* WHAT TO DO *
The lines from the start of the data up to and including the one with "The height and width of the screenshot is (382, 672)." should be returned exactly, and nothing else.
BEGIN DATASET EXCERPTS
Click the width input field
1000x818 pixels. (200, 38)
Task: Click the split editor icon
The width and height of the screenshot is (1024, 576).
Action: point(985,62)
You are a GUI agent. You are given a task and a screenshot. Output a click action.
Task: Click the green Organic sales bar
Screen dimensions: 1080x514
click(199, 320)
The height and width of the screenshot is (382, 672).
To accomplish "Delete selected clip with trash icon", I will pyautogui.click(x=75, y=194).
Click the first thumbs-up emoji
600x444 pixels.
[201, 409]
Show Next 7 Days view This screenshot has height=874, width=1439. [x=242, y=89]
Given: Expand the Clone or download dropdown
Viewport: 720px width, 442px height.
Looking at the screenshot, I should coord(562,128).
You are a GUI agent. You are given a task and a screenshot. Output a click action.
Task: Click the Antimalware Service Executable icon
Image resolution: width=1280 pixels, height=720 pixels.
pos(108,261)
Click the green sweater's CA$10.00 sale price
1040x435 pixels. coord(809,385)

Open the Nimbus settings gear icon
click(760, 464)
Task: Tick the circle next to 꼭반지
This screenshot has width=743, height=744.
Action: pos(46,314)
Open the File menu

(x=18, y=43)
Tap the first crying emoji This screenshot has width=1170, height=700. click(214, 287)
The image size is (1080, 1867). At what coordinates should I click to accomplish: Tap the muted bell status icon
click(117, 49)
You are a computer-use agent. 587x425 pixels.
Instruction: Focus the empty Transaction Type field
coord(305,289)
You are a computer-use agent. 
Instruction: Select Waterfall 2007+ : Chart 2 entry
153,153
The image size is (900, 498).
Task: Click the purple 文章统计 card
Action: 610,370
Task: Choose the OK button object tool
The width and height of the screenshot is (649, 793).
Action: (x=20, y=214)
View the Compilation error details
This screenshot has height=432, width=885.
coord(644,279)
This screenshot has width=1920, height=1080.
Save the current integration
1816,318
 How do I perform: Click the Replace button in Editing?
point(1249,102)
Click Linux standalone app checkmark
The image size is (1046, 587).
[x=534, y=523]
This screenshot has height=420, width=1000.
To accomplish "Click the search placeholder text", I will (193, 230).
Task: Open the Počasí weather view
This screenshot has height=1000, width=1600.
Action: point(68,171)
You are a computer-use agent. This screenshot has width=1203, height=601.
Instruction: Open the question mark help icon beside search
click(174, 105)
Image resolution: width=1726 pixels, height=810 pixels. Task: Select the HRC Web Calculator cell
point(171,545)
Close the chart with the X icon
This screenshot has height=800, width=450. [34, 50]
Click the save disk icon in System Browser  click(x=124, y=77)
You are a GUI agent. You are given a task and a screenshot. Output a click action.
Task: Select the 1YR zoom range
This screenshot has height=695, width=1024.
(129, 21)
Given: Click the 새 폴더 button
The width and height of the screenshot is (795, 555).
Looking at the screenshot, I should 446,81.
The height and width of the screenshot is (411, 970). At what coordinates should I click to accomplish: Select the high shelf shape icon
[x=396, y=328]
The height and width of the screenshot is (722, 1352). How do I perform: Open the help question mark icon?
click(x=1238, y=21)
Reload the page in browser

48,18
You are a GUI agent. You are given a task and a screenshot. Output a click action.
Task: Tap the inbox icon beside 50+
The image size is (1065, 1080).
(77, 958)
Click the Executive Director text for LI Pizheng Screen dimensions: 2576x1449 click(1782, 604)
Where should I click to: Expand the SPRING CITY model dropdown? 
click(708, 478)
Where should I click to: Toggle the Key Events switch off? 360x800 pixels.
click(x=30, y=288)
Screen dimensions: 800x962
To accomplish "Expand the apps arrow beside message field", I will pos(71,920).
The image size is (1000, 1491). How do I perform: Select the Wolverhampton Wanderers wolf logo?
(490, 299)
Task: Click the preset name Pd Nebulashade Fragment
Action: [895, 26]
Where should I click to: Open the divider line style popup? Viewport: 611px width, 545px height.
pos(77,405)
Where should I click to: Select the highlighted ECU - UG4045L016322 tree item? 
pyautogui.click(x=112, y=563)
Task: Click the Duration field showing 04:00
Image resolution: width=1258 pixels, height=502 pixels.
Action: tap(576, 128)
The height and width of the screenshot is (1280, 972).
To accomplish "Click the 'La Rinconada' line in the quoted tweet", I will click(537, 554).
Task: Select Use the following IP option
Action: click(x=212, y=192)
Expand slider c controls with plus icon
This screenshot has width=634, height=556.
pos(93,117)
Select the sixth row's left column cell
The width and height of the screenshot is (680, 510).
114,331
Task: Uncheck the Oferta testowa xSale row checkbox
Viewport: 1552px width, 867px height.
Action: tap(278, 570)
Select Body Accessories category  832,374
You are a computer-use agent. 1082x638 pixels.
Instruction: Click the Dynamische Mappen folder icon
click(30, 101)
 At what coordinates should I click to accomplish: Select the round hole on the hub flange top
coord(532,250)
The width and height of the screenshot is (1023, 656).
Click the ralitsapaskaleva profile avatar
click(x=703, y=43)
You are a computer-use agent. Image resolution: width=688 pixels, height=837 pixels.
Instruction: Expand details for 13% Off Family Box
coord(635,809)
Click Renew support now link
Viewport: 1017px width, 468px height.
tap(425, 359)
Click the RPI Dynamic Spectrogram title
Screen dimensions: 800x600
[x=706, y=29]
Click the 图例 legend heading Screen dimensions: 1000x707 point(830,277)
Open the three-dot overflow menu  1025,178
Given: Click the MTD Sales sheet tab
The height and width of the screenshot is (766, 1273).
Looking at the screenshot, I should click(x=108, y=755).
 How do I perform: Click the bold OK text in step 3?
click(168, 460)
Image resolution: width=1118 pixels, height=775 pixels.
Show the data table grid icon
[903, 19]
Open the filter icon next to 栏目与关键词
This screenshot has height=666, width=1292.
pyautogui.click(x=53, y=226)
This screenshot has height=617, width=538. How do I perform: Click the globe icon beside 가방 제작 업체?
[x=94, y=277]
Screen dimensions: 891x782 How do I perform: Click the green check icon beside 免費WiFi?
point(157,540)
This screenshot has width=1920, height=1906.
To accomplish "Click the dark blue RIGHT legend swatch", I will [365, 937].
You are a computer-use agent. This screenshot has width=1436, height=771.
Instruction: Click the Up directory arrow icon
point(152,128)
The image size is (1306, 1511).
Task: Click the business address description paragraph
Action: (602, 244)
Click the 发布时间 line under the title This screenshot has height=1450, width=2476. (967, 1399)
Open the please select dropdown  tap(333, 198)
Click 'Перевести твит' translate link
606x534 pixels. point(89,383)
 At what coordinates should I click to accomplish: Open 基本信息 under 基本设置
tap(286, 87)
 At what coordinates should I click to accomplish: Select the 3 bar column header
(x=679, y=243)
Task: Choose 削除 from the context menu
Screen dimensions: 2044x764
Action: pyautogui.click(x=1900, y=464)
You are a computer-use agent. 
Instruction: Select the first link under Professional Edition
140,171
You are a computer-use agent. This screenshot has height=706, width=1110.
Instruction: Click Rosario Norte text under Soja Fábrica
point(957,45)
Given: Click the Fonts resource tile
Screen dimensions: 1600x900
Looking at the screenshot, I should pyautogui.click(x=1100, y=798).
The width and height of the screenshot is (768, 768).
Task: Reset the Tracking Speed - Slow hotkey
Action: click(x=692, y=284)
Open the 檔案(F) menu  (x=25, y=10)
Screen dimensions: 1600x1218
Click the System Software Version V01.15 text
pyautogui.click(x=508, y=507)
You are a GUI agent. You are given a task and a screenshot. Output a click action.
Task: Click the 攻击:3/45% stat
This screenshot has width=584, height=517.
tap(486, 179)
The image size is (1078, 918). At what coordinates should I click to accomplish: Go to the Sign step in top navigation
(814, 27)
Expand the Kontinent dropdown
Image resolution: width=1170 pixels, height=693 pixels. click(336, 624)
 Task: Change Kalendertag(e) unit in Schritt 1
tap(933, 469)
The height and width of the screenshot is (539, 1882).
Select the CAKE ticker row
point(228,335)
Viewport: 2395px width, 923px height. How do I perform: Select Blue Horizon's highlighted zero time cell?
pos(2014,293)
END DATASET EXCERPTS
* EXPECTED OUTPUT *
Click the width input field
1000x818 pixels. (200, 38)
Task: Click the split editor icon
The width and height of the screenshot is (1024, 576).
Action: point(985,62)
You are a GUI agent. You are given a task and a screenshot. Output a click action.
Task: Click the green Organic sales bar
Screen dimensions: 1080x514
click(199, 320)
The height and width of the screenshot is (382, 672).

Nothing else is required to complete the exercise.